The rule of non-contradiction is not, as Mill would have it, correct because it reflects the laws of mental process -- it is, rather, something cleverly conceived by human minds, in order to provide for more effective functioning in certain circumstances.
...One rather simplistic and stilted way of phrasing Nietszche's view of the world is as follows: intelligence is impossible without a priori assumptions and rough approximation algorithms, so each intelligent system (each culture, each species) settles on those assumptions and approximations that appear serve its goals best, and accepts them as "true" for the sake of getting on with life.
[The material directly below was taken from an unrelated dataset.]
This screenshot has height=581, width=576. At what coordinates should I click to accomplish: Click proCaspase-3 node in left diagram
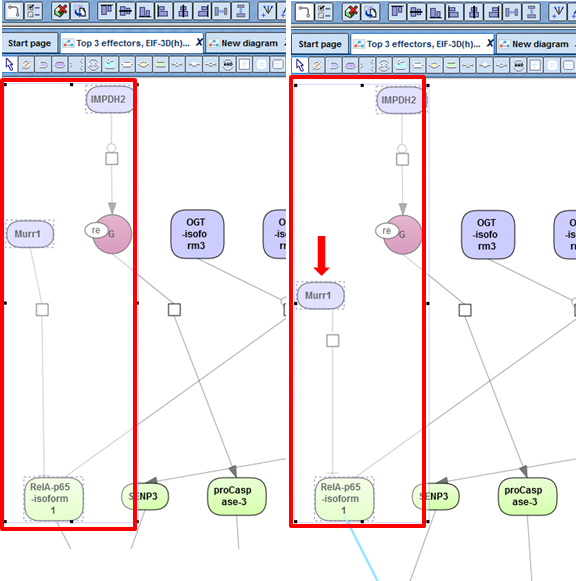(236, 496)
Logic is simply one of these approximations, based on the false assumption of equality of different entities, and many auxiliary assumptions as well.... B. Goertzel, 1994
Disliked:
What I generally didn't like is too high a level speaking, too much typical syntax-semantics-symbols Linguistics, Psychology, NLP and philosophy; couldn't see "good physics" thus couldn't really sustain reading all in details.
I suggest : What's wrong with NLP... series: http://artificial-mind.blogspot.com/search?q=What%27s+wrong+with+NLP
A curious fact is that a Bulgarian humanoid robot project Kibertron mentions "Chaotic logic computer" in their brief explanation of their "theory of natural intellect", don't know is it related to the book. Unfortunately the company claims they need 5 million Euro to make this "natural intellect" working, together with the robot.
A general advice on reading
Use your time wise, don't read thoroughly too much. Try to understand when reading more in a topic would be worthless. A very little essence would last in your mind and would make real sense, the rest and most might be just time passed without memories and without work done.
The talk on "saturation of learning" will be continued.